Sterling climbed on the back of stronger UK manufacturing growth this morning.
The pound was up 0.1 per cent against the US dollar at 1.304 and close to 0.4 per cent compared to the euro at 1.125.
Manufacturing posted a “mild” improvement in output at the end of the third quarter, according to the closely-followed IHS Markit/CIPS Purchasing Managers’ Index (PMI) figures, released today.
The sector posted 53.8 for September, up from 53.0 in August, marking its 26th consecutive month above the neutral 50 mark.
Companies credited the rate of growth - which hit a four-month high - to a solid increase in new orders from domestic and export markets, a refresh of inventories and a renewed focus on clearing backlogs of work, which fell for the ninth month in a row.
Demand for UK exports felt a small recovery after contracting in August, with manufacturers experiencing more demand from the US, Europe, Russia, Scandinavia and Canada.
It meant manufacturing firms also hired more staff, with jobs growth at small and medium companies offsetting cuts at larger scale businesses.
However, Rob Dobson, director at IHS Markit, said that higher business confidence only signalled cause for “short-term optimism”, with the sector facing many challenges.
"Conditions in manufacturing are still relatively lacklustre overall,” he said, warning that output is growing “at only a moderate pace”. He warned that while total exports grew, foreign companies appear to be sourcing fewer components from the UK.
“Many UK manufacturers also noted that the backdrop of Brexit and a volatile exchange rate were making any forecasting activity increasingly difficult, with uncertainty adding to reluctance to hire,” he added.
“Headcounts fell at larger companies for a second successive month. On the price front, both output charges and input costs rose at faster rates in September, which may exert further upward pressure on consumer prices in future."
Samuel Tombs, chief UK economist at Pantheon Macroeconomics, said the latest figures reflected European uncertainty over supply chains depending on what kind of Brexit deal the UK secures.

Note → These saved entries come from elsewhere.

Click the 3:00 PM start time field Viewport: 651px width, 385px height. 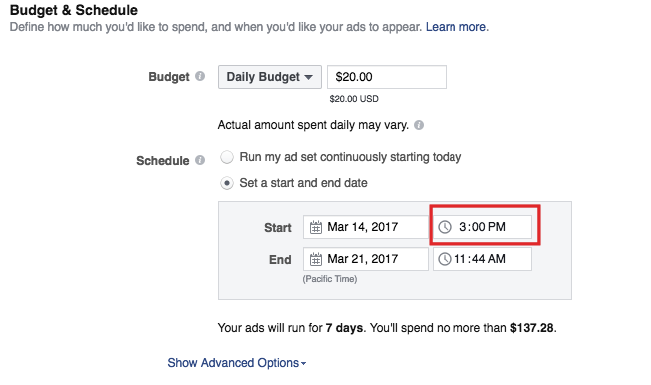tap(482, 227)
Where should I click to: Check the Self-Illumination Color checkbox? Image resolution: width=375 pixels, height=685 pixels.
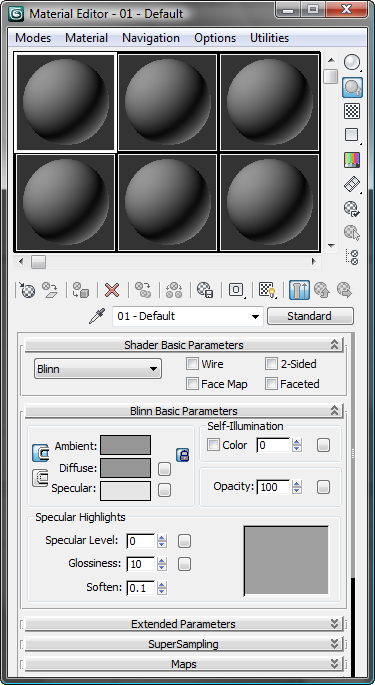tap(213, 445)
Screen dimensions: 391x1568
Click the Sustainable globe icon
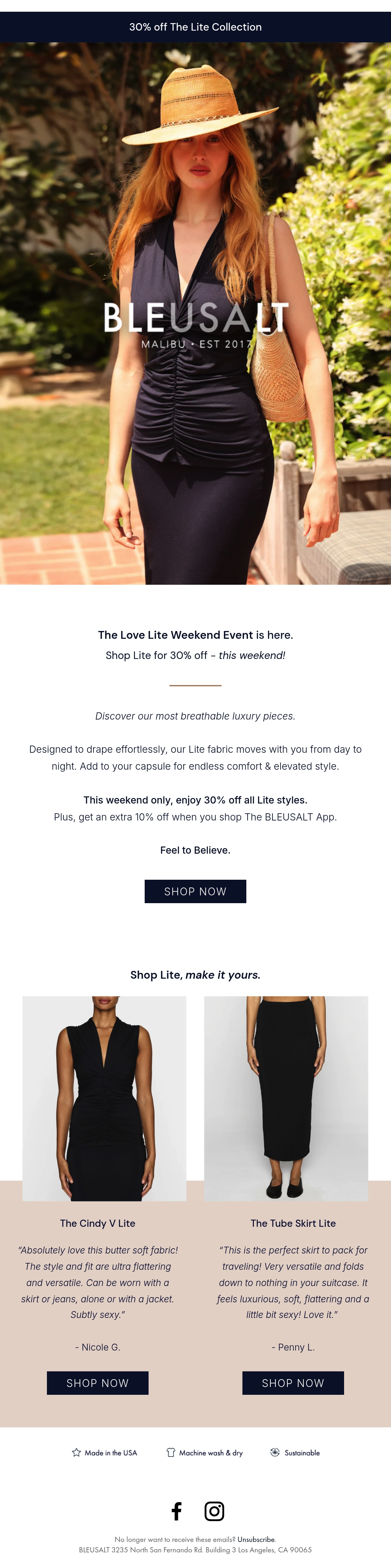pos(275,1452)
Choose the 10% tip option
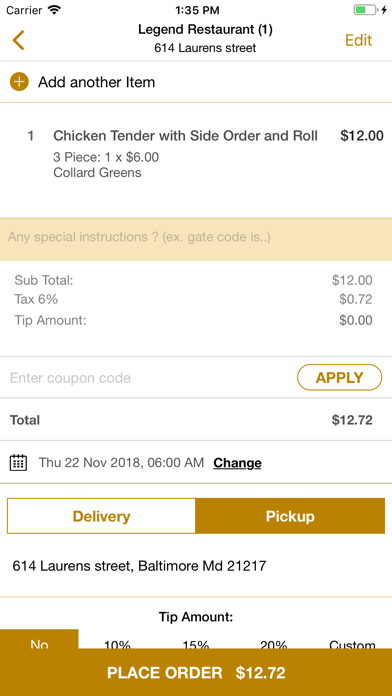Viewport: 392px width, 696px height. pos(117,643)
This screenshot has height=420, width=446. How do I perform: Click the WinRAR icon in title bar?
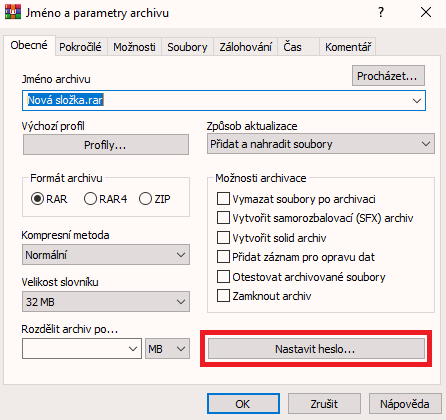pyautogui.click(x=13, y=12)
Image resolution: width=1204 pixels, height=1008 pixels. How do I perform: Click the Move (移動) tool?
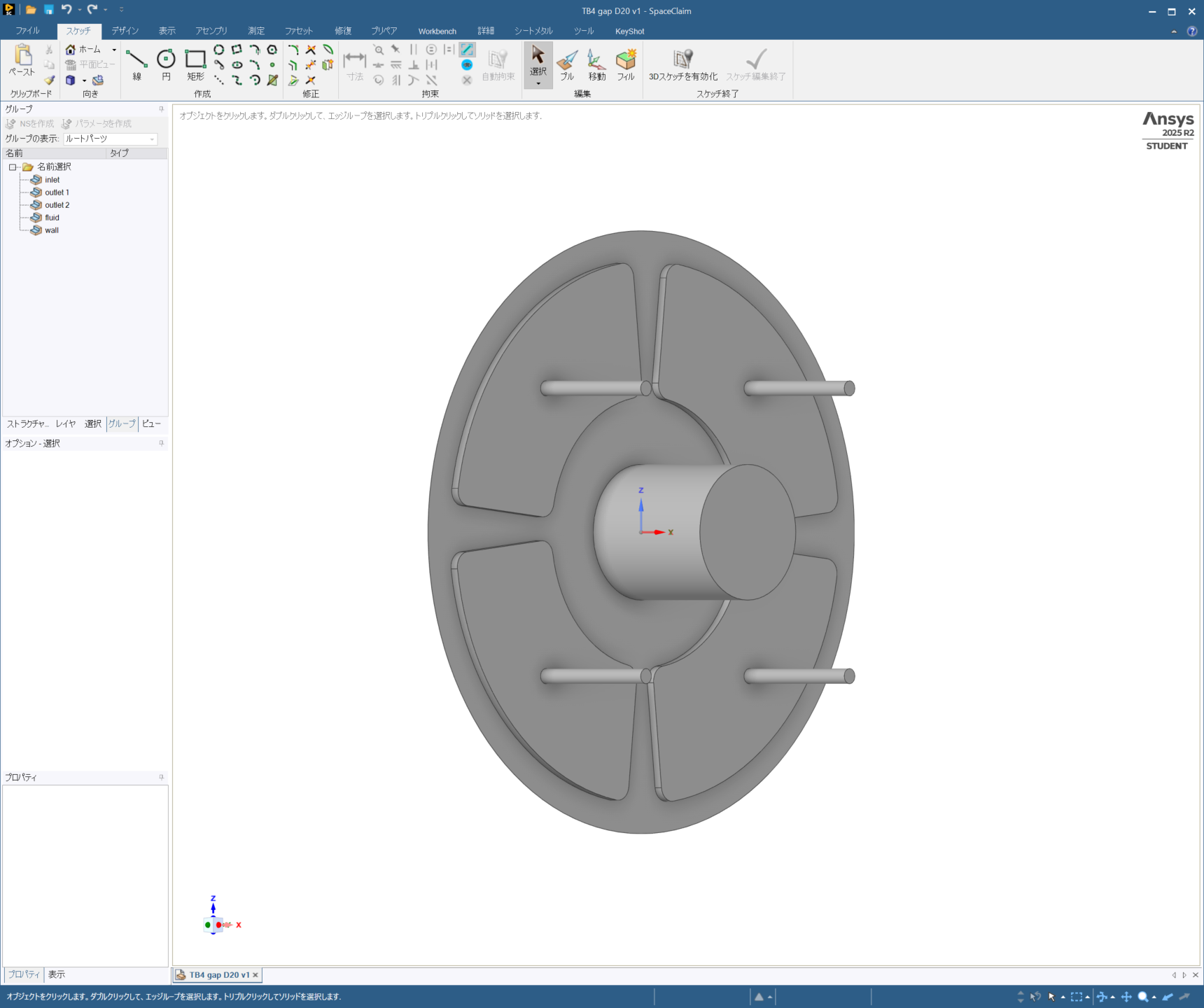coord(596,63)
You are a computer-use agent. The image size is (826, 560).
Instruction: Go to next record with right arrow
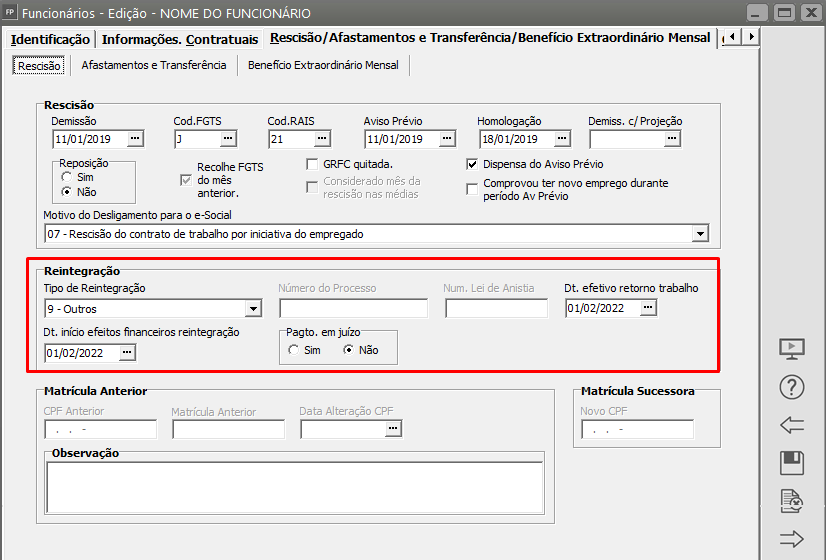(x=791, y=539)
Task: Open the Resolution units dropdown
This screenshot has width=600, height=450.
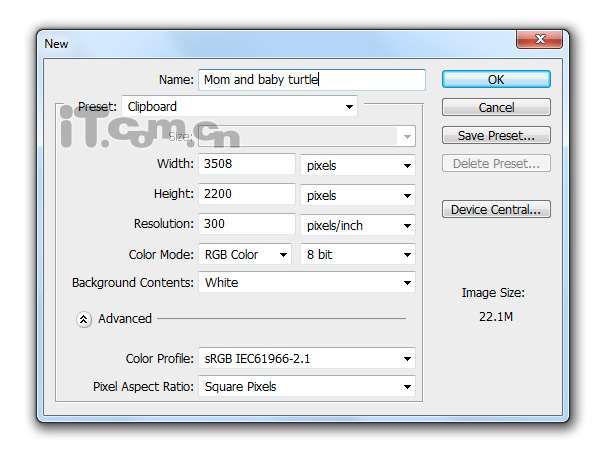Action: [358, 226]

"Uncertainty about the UK’s future relationship with the EU also likely has contributed to a slowdown in demand," he said. "French manufacturers, for instance, are more likely to switch to sourcing components from other EU countries, given the risk that supply chains across the Channel could break down after Brexit. It’s hard to see growth in manufacturing output recovering until the risk of a no-deal Brexit has been extinguished."